▶ Information provided:
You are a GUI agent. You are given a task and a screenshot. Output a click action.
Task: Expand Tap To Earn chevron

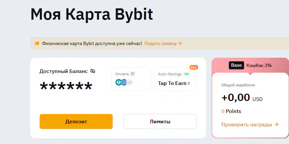(189, 83)
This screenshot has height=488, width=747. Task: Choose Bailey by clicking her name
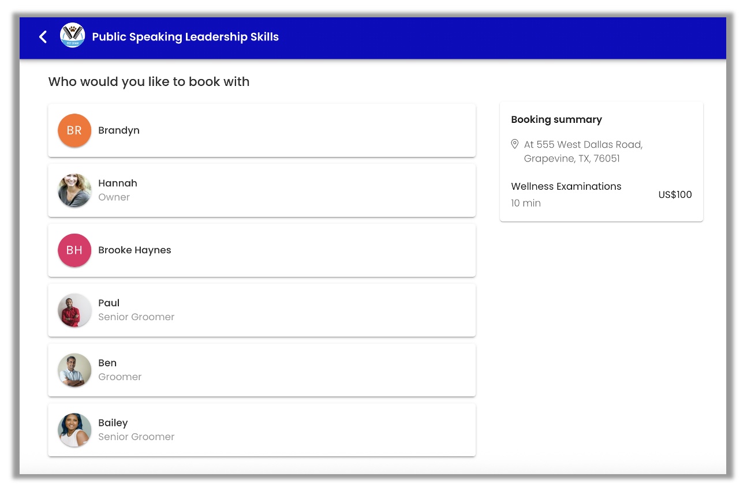click(x=113, y=423)
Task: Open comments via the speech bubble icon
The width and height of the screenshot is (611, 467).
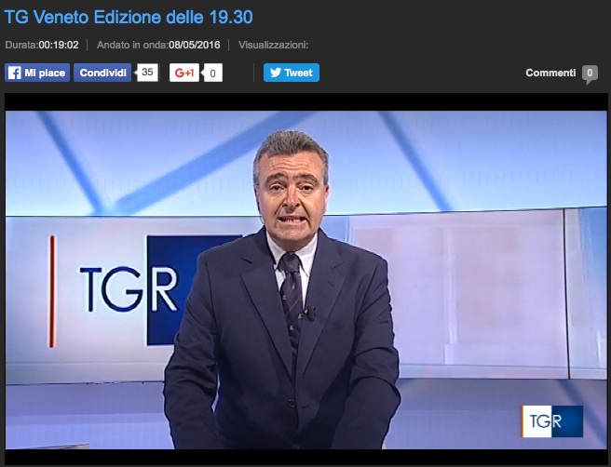Action: [x=590, y=73]
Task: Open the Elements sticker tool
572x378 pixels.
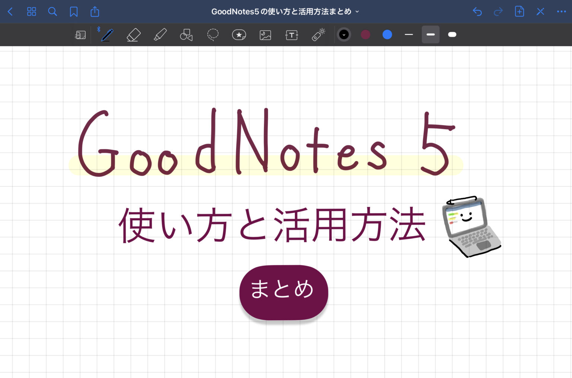Action: [239, 35]
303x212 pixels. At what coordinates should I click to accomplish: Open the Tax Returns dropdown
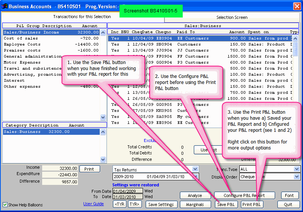click(195, 169)
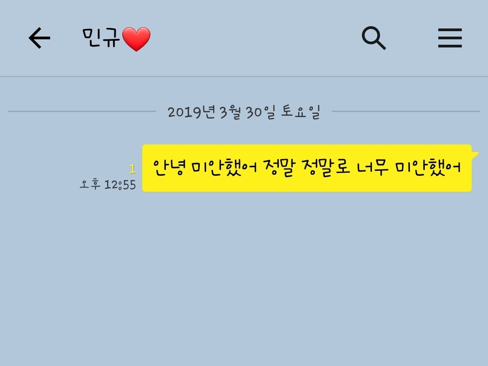Click the first 미안했어 in the message
The height and width of the screenshot is (366, 488).
(224, 168)
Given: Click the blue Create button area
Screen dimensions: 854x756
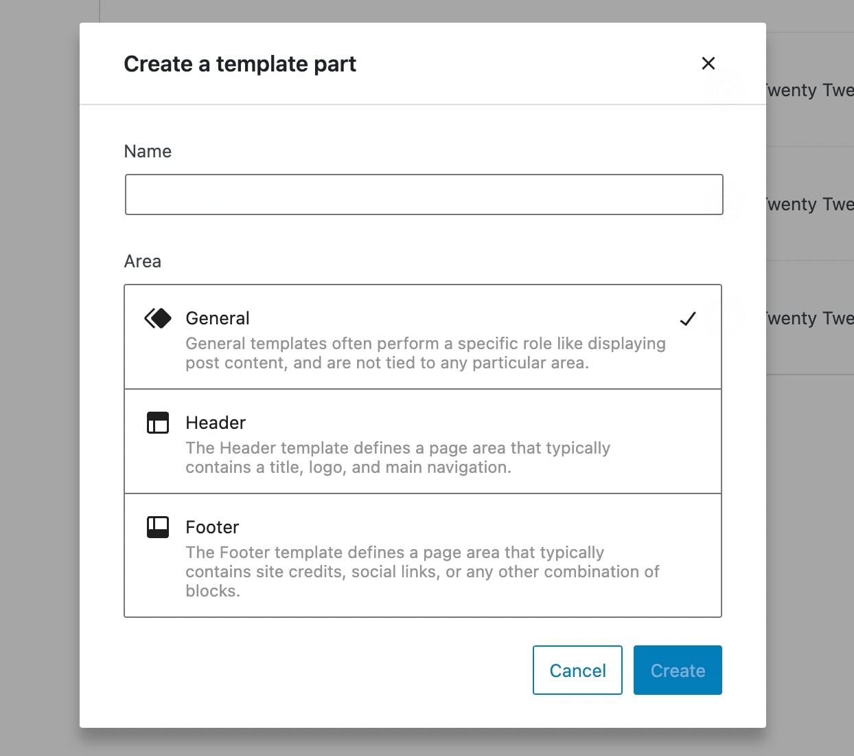Looking at the screenshot, I should point(678,670).
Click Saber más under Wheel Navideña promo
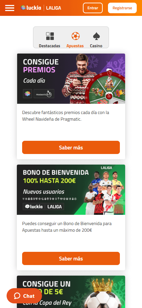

▶ Task prompt:
Copy out all of the records above, swapping "pixels" for "px" and changing nothing else. Leave the pictures out.

▶ Answer:
You are a GUI agent. You are given a task and a screenshot. Output a click action.
Task: Expand Tap To Earn chevron

(189, 83)
This screenshot has height=488, width=747. Task: Choose Bailey by clicking her name
click(x=113, y=423)
Task: Open comments via the speech bubble icon
The width and height of the screenshot is (611, 467).
Action: [x=590, y=73]
Task: Open the Elements sticker tool
572x378 px.
Action: [239, 35]
303x212 px. At what coordinates should I click to accomplish: Open the Tax Returns dropdown
click(195, 169)
Click the first 미안했어 in the message
The height and width of the screenshot is (366, 488).
(224, 168)
Given: Click the blue Create button area
Screen dimensions: 854x756
Looking at the screenshot, I should point(678,670).
Click Saber más under Wheel Navideña promo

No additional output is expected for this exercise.